So my problem is I have to run a ASP .NET application running in 32 bit. But I have to process a bunch of records and it makes a huge change in the database. In case of something fails I have to put the whole process in
a transaction.
I thought that if I use the DBContext.SaveChanges()
after every f.e. 10000 processed records and get rid of the references etc. so the GC
can do it's job can solves my issue but it's not.
The problem is that every process using the DB (I mean CRUD operations) are slowing down significantly (even 10 times slower or so).
So my code is something like this, for better understanding:
public void StartProcess()
{
localScopeCtx = cont.Resolve<IApplicationDbContext>();
IDbContextTransaction trans = localScopeCtx.BeginTransaction();
int take = 10000;
int index = 1;
while (index <= needToProcess)
{
var records = GetRecords(take)
List<obj> recordsToDelete;
ProcessRecords(take, out recordsToDelete);
localScopeCtx.Records.RemoveRange(recordsToDelete);
localScopeCtx.SaveChanges();
DetachAllEntities(localScopeCtx);
}
trans.Commit();
}
public void DetachAllEntities(IApplicationDbContext dbContext)
{
var changedEntriesCopy = dbContext.ChangeTracker.Entries()

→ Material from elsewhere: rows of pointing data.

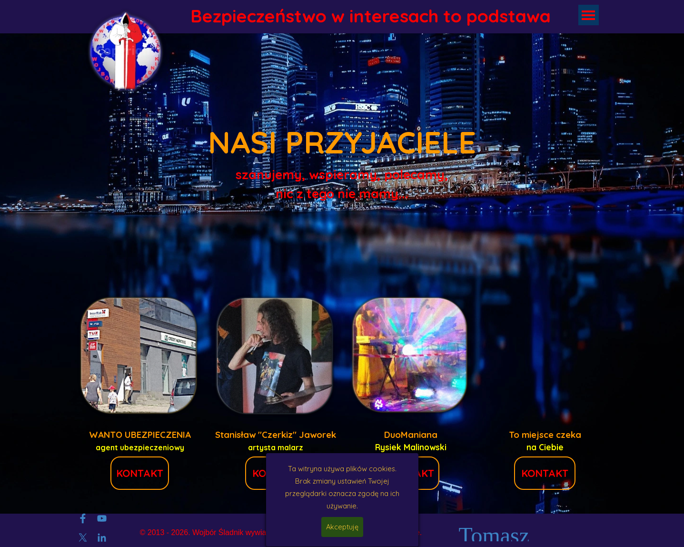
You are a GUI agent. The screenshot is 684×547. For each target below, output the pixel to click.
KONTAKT (139, 473)
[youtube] (101, 518)
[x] (82, 537)
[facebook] (82, 518)
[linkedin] (101, 537)
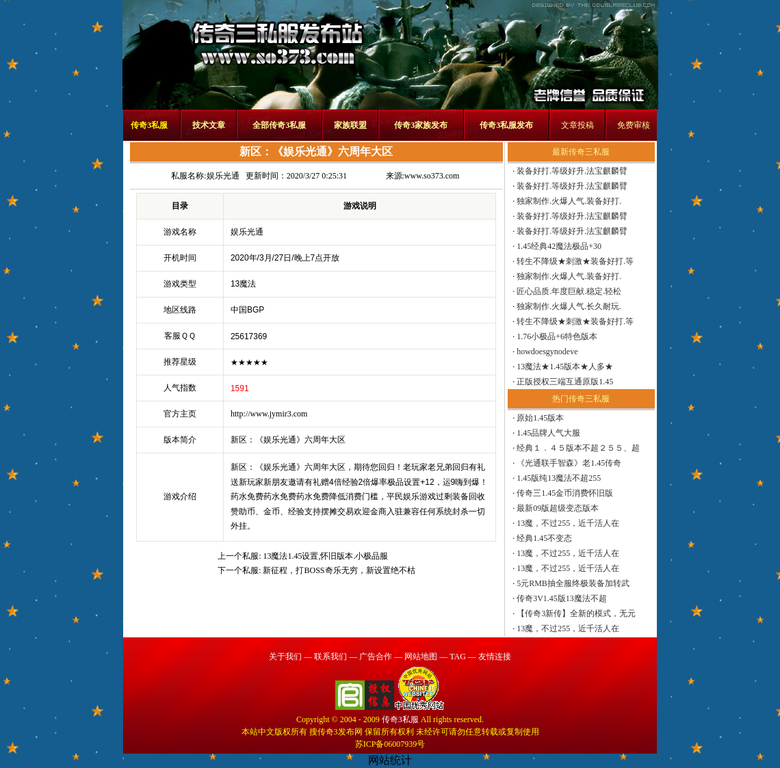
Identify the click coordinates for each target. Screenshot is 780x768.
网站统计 (390, 760)
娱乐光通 (223, 176)
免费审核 (633, 125)
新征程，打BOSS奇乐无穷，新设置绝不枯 (339, 570)
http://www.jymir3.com (269, 414)
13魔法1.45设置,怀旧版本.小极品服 (325, 556)
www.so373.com (432, 176)
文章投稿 (577, 125)
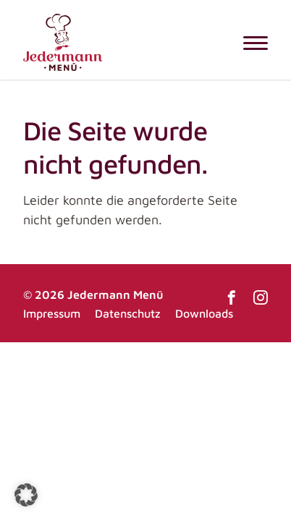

.Where(e => e.State == EntityState.Added ||
e.State == EntityState.Modified ||
e.State == EntityState.Deleted ||
e.State == EntityState.Unchanged)
.ToList();
foreach (var entry in changedEntriesCopy)
entry.State = EntityState.Detached;
}
In the first loop everything is fine. It is fast and it is doing it's job like charm. But after one localScopeCtx.SaveChanges()
everything slows down as I said. I think that is because the EF doesn't really send the modifications to the database but stores it in the memory (according to the memory usage), but in a more clever way that it never run out of it (maybe virtual memory usage or so).
Any suggestions what can be the solution?